Cobalt Metallogel Interface for Selectively Sensing l-Tryptophan among Essential Amino Acids.

The development of metallogels widens the span of sensing activity as it opens new opportunities to develop chemosensors through metal-ligand interactions. Herein, a new nitrile-substituted 1,3,5-tricarboxamide-based gelator G4 has been fabricated and shows aggregate-induced enhanced emission (AIEE) after gelation in the presence of water. A dimethylformamide (DMF) solution of the gelator shows rapid crystallization, but addition of water to a DMF solution of gelator G4 leads to gelation at room temperature. In addition, gelator G4 was used for the formation of metallogels, and among them, the cobalt metallogel has been found to be effective for sensing l-tryptophan in the gel state through the quenching of AIEE. Interestingly, the gel is also effective in sensing bovine serum albumin protein at the nanomolar level, which contains an l-tryptophan residue. The limit of detection of Co(II)G4 for selective sensing of tryptophan has been found to be 2.4 × 10-8 M. To the best of our knowledge, there have been no reports to date of a metallogel being utilized to discriminate and selectively sense an amino acid and a protein. The gelation properties of the organic gelator molecule and metallogels have been explored through various spectroscopic tools and physicochemical experiments.

Discotic Organic Gelators in Ion Sensing, Metallogel Formation, and Bioinspired Catalysis.

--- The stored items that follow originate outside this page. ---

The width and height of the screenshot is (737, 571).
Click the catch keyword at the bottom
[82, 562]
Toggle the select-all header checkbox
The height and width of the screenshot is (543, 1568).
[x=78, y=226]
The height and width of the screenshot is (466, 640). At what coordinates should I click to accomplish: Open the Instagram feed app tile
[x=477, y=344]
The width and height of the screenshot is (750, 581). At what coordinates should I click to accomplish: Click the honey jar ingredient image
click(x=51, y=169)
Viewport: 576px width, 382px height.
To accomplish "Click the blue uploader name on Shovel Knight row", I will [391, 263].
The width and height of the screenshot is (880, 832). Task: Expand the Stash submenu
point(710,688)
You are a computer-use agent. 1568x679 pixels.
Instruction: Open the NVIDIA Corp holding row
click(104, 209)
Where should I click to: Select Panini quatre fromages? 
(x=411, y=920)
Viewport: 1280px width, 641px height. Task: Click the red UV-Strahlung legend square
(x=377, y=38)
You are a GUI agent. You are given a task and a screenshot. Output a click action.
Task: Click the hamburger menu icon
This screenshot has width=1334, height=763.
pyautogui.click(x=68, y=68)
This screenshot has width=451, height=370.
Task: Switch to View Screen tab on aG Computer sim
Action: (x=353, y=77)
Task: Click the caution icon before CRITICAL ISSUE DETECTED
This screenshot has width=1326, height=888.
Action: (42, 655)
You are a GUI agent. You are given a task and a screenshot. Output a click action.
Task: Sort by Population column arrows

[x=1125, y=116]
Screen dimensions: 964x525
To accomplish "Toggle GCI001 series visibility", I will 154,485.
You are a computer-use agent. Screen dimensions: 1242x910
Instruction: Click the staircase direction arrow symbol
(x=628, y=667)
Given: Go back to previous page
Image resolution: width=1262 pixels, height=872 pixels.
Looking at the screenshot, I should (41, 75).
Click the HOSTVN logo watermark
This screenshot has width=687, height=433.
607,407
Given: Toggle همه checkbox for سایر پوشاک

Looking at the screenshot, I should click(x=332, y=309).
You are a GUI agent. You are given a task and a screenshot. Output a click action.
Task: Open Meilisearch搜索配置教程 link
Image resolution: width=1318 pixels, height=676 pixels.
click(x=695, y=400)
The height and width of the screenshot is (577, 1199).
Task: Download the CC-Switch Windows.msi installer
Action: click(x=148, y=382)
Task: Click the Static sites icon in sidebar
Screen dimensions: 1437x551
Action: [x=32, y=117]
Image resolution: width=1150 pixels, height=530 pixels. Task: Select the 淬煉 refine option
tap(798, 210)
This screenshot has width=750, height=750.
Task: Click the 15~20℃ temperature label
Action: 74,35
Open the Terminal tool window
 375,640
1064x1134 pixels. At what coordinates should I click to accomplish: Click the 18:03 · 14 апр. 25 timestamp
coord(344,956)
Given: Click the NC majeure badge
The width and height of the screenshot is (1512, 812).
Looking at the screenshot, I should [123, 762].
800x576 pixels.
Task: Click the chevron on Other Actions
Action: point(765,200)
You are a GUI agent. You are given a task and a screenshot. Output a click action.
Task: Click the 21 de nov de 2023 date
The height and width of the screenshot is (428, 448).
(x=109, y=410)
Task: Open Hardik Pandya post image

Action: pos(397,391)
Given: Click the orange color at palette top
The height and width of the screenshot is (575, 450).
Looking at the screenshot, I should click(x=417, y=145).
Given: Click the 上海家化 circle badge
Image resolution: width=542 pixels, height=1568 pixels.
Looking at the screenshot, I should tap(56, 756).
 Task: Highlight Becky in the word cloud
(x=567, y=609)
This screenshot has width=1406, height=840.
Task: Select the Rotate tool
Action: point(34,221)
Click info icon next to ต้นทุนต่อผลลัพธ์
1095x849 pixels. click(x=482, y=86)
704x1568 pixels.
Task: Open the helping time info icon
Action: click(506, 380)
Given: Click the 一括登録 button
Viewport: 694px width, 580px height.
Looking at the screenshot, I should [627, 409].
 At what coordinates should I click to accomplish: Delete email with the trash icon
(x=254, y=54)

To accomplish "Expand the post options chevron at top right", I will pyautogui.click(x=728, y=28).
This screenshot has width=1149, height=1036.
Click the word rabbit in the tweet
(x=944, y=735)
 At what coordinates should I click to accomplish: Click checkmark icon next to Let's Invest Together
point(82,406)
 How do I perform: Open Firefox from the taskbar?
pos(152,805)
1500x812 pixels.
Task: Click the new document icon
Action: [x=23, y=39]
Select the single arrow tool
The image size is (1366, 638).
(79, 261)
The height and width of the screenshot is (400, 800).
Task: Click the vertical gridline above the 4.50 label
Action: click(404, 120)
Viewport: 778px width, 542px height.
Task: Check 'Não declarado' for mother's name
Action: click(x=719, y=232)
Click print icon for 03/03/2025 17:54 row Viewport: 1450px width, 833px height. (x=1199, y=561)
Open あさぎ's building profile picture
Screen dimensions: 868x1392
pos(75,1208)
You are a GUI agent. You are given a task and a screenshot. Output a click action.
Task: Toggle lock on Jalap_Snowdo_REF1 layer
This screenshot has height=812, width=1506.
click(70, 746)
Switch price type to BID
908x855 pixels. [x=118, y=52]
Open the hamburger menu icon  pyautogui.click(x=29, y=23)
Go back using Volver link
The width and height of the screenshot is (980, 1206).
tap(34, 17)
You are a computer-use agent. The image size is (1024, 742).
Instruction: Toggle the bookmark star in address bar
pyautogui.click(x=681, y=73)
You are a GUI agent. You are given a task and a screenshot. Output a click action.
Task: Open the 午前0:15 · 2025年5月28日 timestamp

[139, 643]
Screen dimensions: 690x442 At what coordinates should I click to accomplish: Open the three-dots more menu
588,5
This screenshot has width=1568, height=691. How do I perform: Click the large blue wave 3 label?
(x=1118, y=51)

Two organogelators G2 and G3 with a carboxamide group have been synthesized and characterized with different spectroscopic tools. Dimethylformamide or dimethyl sulfoxide solutions of both the compounds upon the addition of a minute quantity of water show the tendency to form gels. Supramolecular self-assembly for gel formation paves the way for aggregation-induced emission enhancement (AIEE) phenomena for both the gelator molecules. Introduction of metal ions in organogels strengthens the gel property without much affecting the fluorescence behavior. However, the introduction of Ag+, Fe2+, and Fe3+ ions in the G2 organogel separately results in total quenching of AIEE, making it possible to sense that particular cation in the gel state. The G3 organogel shows a similar behavior with the Fe2+ ion. Remarkably, other metallogels such as Ni(II)G2 and Co(II)G2 can sense sulfide ion and Cu(II)G2 can sense iodide ion by switching off the fluorescence even in multianalyte conditions. Furthermore, the copper-based metallogel Cu(II)G2 can be utilized as a catalyst and reaction medium for aerobic oxidation of catechol to quinone. To the best of our knowledge, this is the first attempt known so far to utilize a metallogel material for bioinspired catalysis such as catechol oxidation.